Cell density and cell count measurements
We grew yeast strains from frozen glycerol stocks overnight in 5 mL liquid YNB complete medium (0.67% Yeast Nitrogen Base; 2% glucose). OD600 was measured with a spectrophotometer (BioTek Epoch 2) in 96-well plates with 200 µL yeast culture per well, in four dilutions with miliQ water (2, 2.5, 3.33, 5, 10 and 20-fold dilution) to provide a range of OD readings. Raw OD measurements were blank-corrected. The average OD of each strain was calculated from six technical replicates per dilution, with three independent read-outs obtained from the plate reader. To maintain linearity between cell number and OD600 values, OD must be within the dynamic range of equipment.
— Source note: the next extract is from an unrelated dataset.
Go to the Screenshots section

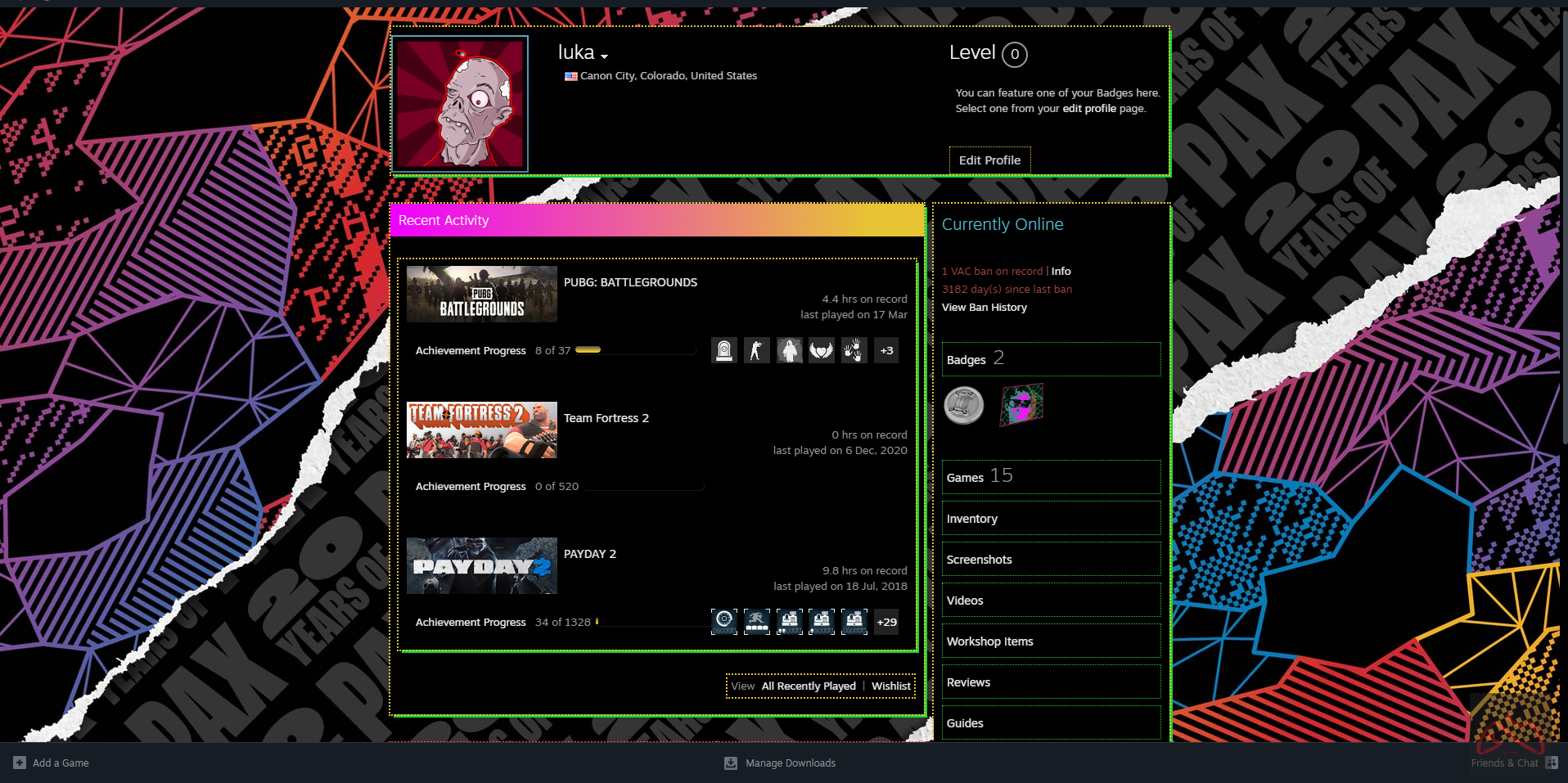tap(979, 560)
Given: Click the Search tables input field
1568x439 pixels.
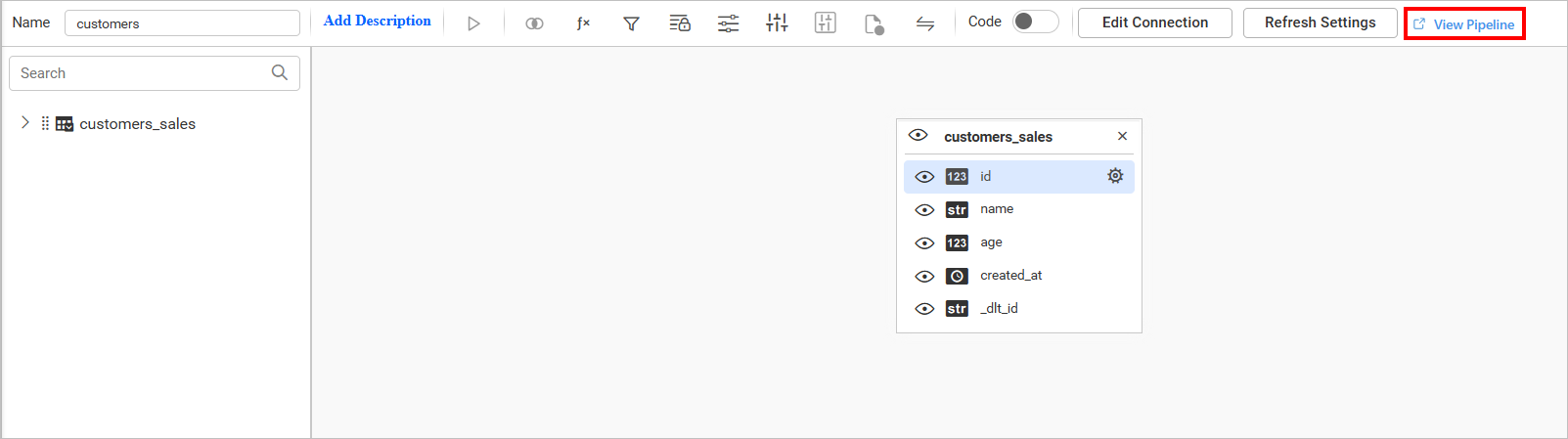Looking at the screenshot, I should click(x=142, y=73).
However, OD frequently reaches values near 10 after 24 hours of cultivation at 25°C. In the current study, we therefore used an OD600 of 0.4 as the upper limit.
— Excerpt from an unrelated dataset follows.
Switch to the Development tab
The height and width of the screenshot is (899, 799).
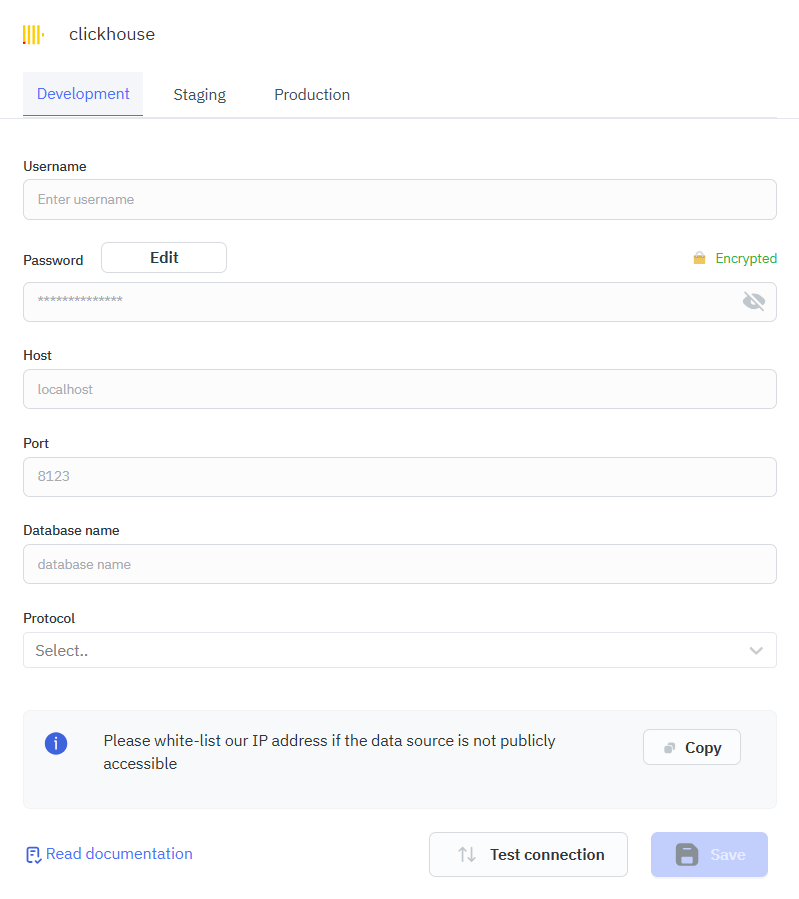coord(83,94)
For flow cytometry, we used the same cultures that we had prepared for the OD600 measurements, and diluted them further in phosphate-buffered saline (PBS) with a 50X dilution factor in 96 well plates. The plate layout, i.e. the position of strains and replicates on the 96-well plates, were identical in both the spectrophotometer and flow cytometry runs.
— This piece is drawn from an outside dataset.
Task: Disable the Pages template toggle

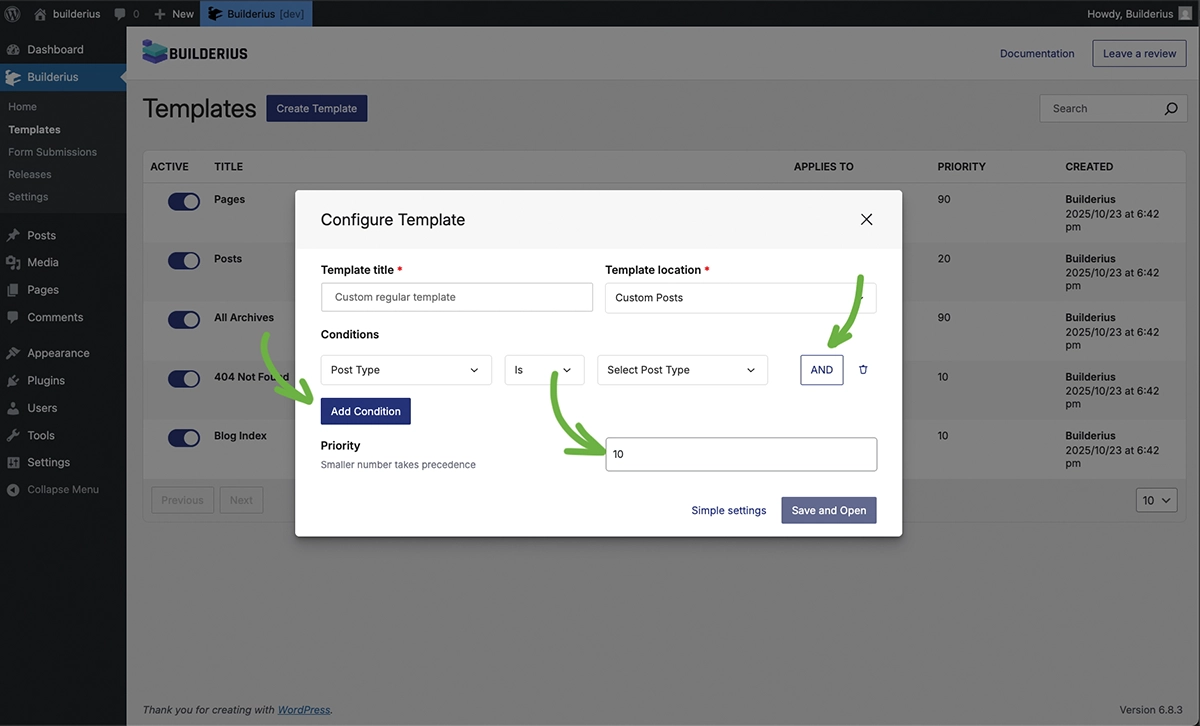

Linear regressions between cell density (OD from spectrophotometry) and cell count (from flow cytometry) were performed. Goodness of fit (R2) and 95% confidence intervals were calculated and plotted along the slope in GraphPad Prism 10. Species and strain-specific slopes were extracted as the change of Y per one unit increase in X (i.e. the cell count increasing per OD600unit). We tested for differences between species in slopes, using ANOVA with Tukey HSD tests for pairwise comparisons in JMP (v17.2.0). To assess how much of the variance in slope is explained by differences between strains, we applied a mixed model using ‘species’ as fixed and ‘strain’ as random effect.